SHORT PROBLEM 1 => Summarize the article on the immigration judges' union filings in two sentences.
SHORT PROBLEM 2 => Print the stretch of the article on the immigration judges' union filings from "The Justice Department has" through "longer be distributed.", word for word.
SHORT PROBLEM 3 =>
Answer these questions from the article on the immigration judges' union filings:
(a) To which body did the union submit its two filings?
(b) Who is identified as the office's assistant press secretary?
(c) What does the Justice Department argue immigration judges are?

The National Association of Immigration Judges outlined its claims in two filings submitted to the Federal Labor Relations Authority on Friday.

One filing centers around a link to a white nationalist blog post that was circulated in a daily briefing to employees of the department's Executive Office for Immigration Review in August.

"The intentional publication of this blog post has the effect of interfering with, restraining and coercing employees in the exercise of their rights," the union's petition says, noting that in addition to using anti-Semitic slurs to describe leaders of the judges' union, the blog post called for the union to be decertified.

Another filing from the union accuses the Executive Office of Immigration Review of failing to respond to a request for information during collective bargaining.

Speaking at the National Press Club in Washington on Friday, Judge A. Ashley Tabaddor, the union's president, slammed what she described as continuous efforts by the Justice Department to undermine the union and interfere with judges' work.

"We will not stand idle while the efforts to undermine the independence of our courts relentlessly persist," she said.

The Justice Department has called for the judges' union to be disbanded, arguing that immigration judges are management officials.

The Executive Office for Immigration Review, which oversees US immigration courts, did not immediately respond to a request for comment on Friday's filings.

A spokeswoman for the office previously told CNN that the news briefing sent in August was compiled by a contractor.

"The blog post should not have been included," Kathryn Mattingly, the office's assistant press secretary, said last month. "The Department of Justice condemns anti-Semitism in the strongest terms."

Mattingly also said at the time that the daily briefings would no longer be distributed.

Tabaddor, who has been an outspoken critic of numerous policy changes affecting immigration courts, said judges are increasingly facing unfair pressures such as case completion quotas and the removal of their power to administratively close cases.

"Every judge now has a sword hanging over his or her head on a daily basis," she said.

Tabaddor said judges hearing cases under the administration's so-called Migrant Protection Protocols program, which forces some asylum seekers to wait in Mexico while their cases make their way through the system, have privately admitted that such pressures are influencing their work.

"With every decision, the judge has to weigh the risk of being fired against the oath of office he or she has taken," she said. "And we have already seen the impact of this travesty with the 'Stay in Mexico' or the MPP program, where judges have confided that they have made rulings out of fear of losing their jobs."

DATASET EXTRACT =>
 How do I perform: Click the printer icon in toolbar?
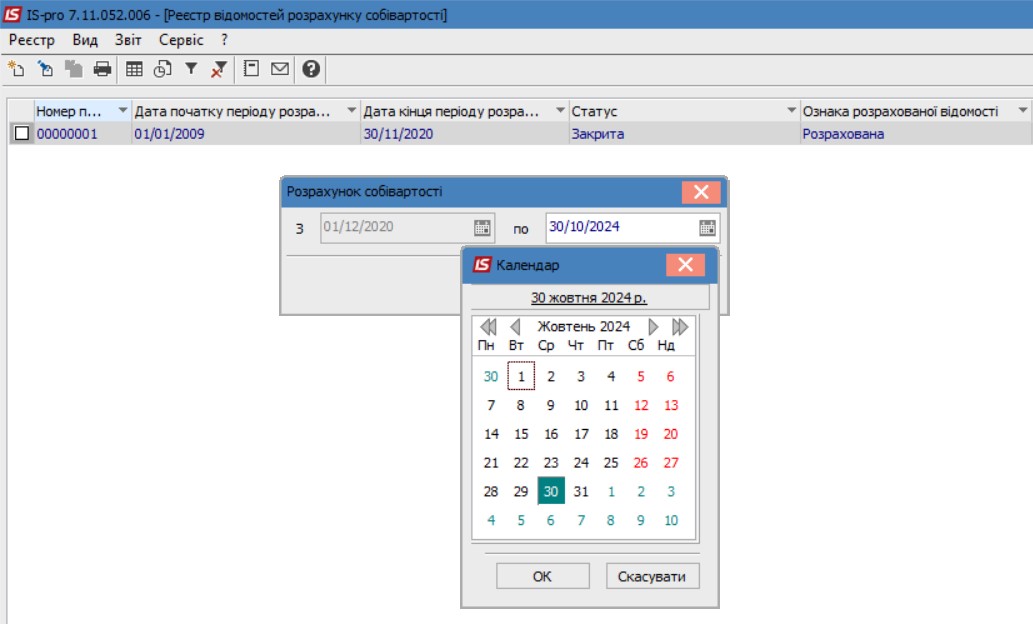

EXERCISE OUTPUT 1 => The National Association of Immigration Judges submitted two filings to the Federal Labor Relations Authority: one over a white nationalist blog post circulated in a daily briefing to Executive Office for Immigration Review employees, and one over the office's failure to respond to an information request during collective bargaining. The union's president, Judge A. Ashley Tabaddor, accused the Justice Department of continuous efforts to undermine the union and said judges face unfair pressures such as case completion quotas.

EXERCISE OUTPUT 2 =>
The Justice Department has called for the judges' union to be disbanded, arguing that immigration judges are management officials.

The Executive Office for Immigration Review, which oversees US immigration courts, did not immediately respond to a request for comment on Friday's filings.

A spokeswoman for the office previously told CNN that the news briefing sent in August was compiled by a contractor.

"The blog post should not have been included," Kathryn Mattingly, the office's assistant press secretary, said last month. "The Department of Justice condemns anti-Semitism in the strongest terms."

Mattingly also said at the time that the daily briefings would no longer be distributed.

EXERCISE OUTPUT 3 =>
(a) The Federal Labor Relations Authority.
(b) Kathryn Mattingly.
(c) Management officials.